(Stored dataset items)

▼

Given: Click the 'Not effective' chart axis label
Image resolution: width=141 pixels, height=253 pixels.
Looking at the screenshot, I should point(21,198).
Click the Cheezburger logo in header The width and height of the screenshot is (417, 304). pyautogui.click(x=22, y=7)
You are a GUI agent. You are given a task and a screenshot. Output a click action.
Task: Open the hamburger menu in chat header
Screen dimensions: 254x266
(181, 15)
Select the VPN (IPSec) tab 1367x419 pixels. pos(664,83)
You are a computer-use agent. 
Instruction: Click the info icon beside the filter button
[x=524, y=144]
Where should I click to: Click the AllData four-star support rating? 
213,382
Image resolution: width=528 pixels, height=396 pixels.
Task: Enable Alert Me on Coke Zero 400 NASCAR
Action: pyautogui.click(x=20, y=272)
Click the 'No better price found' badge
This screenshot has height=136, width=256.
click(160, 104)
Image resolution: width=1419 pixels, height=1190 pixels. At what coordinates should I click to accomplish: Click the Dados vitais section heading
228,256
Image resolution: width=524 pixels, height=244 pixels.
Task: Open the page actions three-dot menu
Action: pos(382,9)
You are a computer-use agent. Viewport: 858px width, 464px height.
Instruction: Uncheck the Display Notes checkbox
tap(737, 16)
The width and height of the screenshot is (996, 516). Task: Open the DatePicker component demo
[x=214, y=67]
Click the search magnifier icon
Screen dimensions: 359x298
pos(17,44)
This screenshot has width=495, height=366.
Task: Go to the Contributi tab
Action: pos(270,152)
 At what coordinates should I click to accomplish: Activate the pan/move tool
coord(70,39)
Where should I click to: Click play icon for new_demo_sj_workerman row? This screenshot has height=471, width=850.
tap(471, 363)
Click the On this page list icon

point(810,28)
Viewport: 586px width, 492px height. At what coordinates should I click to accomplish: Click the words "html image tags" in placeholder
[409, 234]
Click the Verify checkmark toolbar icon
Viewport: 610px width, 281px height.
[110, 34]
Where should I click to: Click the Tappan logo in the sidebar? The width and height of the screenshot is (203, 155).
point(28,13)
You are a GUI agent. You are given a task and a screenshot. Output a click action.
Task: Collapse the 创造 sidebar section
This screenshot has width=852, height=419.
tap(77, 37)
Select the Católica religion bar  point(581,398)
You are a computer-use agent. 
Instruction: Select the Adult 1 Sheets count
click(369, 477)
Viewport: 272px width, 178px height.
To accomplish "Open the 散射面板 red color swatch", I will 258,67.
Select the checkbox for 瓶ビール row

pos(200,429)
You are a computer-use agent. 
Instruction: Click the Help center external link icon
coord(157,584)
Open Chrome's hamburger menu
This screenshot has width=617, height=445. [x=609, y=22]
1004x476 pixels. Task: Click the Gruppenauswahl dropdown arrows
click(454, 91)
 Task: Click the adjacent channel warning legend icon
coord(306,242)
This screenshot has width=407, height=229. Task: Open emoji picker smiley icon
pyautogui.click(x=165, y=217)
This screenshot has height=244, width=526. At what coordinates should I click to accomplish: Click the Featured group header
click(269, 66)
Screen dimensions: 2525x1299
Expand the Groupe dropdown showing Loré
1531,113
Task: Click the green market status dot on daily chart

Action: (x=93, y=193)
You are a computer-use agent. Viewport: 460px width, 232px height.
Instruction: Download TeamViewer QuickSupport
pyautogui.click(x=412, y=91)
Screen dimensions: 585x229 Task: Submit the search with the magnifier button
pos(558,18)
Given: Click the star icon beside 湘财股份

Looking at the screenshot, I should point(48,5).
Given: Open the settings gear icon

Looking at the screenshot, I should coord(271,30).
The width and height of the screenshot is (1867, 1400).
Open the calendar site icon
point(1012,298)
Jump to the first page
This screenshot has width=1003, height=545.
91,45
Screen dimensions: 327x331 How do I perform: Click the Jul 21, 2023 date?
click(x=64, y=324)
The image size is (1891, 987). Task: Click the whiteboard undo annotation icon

▲

Job: Please pull out every one of the entries above and reproduce each one word for word, without any changes.

Complete response:
Given: Click the 'Not effective' chart axis label
Image resolution: width=141 pixels, height=253 pixels.
Looking at the screenshot, I should point(21,198).
Click the Cheezburger logo in header The width and height of the screenshot is (417, 304). pyautogui.click(x=22, y=7)
You are a GUI agent. You are given a task and a screenshot. Output a click action.
Task: Open the hamburger menu in chat header
Screen dimensions: 254x266
(181, 15)
Select the VPN (IPSec) tab 1367x419 pixels. pos(664,83)
You are a computer-use agent. 
Instruction: Click the info icon beside the filter button
[x=524, y=144]
Where should I click to: Click the AllData four-star support rating? 
213,382
Image resolution: width=528 pixels, height=396 pixels.
Task: Enable Alert Me on Coke Zero 400 NASCAR
Action: pyautogui.click(x=20, y=272)
Click the 'No better price found' badge
This screenshot has height=136, width=256.
click(160, 104)
Image resolution: width=1419 pixels, height=1190 pixels. At what coordinates should I click to accomplish: Click the Dados vitais section heading
228,256
Image resolution: width=524 pixels, height=244 pixels.
Task: Open the page actions three-dot menu
Action: pos(382,9)
You are a computer-use agent. Viewport: 858px width, 464px height.
Instruction: Uncheck the Display Notes checkbox
tap(737, 16)
The width and height of the screenshot is (996, 516). Task: Open the DatePicker component demo
[x=214, y=67]
Click the search magnifier icon
Screen dimensions: 359x298
pos(17,44)
This screenshot has width=495, height=366.
Task: Go to the Contributi tab
Action: pos(270,152)
 At what coordinates should I click to accomplish: Activate the pan/move tool
coord(70,39)
Where should I click to: Click play icon for new_demo_sj_workerman row? This screenshot has height=471, width=850.
tap(471, 363)
Click the On this page list icon

point(810,28)
Viewport: 586px width, 492px height. At what coordinates should I click to accomplish: Click the words "html image tags" in placeholder
[409, 234]
Click the Verify checkmark toolbar icon
Viewport: 610px width, 281px height.
[110, 34]
Where should I click to: Click the Tappan logo in the sidebar? The width and height of the screenshot is (203, 155).
point(28,13)
You are a GUI agent. You are given a task and a screenshot. Output a click action.
Task: Collapse the 创造 sidebar section
This screenshot has width=852, height=419.
tap(77, 37)
Select the Católica religion bar  point(581,398)
You are a computer-use agent. 
Instruction: Select the Adult 1 Sheets count
click(369, 477)
Viewport: 272px width, 178px height.
To accomplish "Open the 散射面板 red color swatch", I will 258,67.
Select the checkbox for 瓶ビール row

pos(200,429)
You are a computer-use agent. 
Instruction: Click the Help center external link icon
coord(157,584)
Open Chrome's hamburger menu
This screenshot has width=617, height=445. [x=609, y=22]
1004x476 pixels. Task: Click the Gruppenauswahl dropdown arrows
click(454, 91)
 Task: Click the adjacent channel warning legend icon
coord(306,242)
This screenshot has width=407, height=229. Task: Open emoji picker smiley icon
pyautogui.click(x=165, y=217)
This screenshot has height=244, width=526. At what coordinates should I click to accomplish: Click the Featured group header
click(269, 66)
Screen dimensions: 2525x1299
Expand the Groupe dropdown showing Loré
1531,113
Task: Click the green market status dot on daily chart

Action: (x=93, y=193)
You are a computer-use agent. Viewport: 460px width, 232px height.
Instruction: Download TeamViewer QuickSupport
pyautogui.click(x=412, y=91)
Screen dimensions: 585x229 Task: Submit the search with the magnifier button
pos(558,18)
Given: Click the star icon beside 湘财股份

Looking at the screenshot, I should point(48,5).
Given: Open the settings gear icon

Looking at the screenshot, I should coord(271,30).
The width and height of the screenshot is (1867, 1400).
Open the calendar site icon
point(1012,298)
Jump to the first page
This screenshot has width=1003, height=545.
91,45
Screen dimensions: 327x331 How do I perform: Click the Jul 21, 2023 date?
click(x=64, y=324)
The image size is (1891, 987). Task: Click the whiteboard undo annotation icon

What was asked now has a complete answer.